- [Exercise] Reproduce the listing below without any change.

--- START ---

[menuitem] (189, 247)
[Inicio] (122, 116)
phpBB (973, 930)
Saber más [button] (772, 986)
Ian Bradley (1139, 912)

--- END ---

- [Solution to the exercise]
[menuitem] (189, 247)
[Inicio] (122, 116)
phpBB (973, 930)
Saber más [button] (772, 986)
Ian Bradley (1139, 912)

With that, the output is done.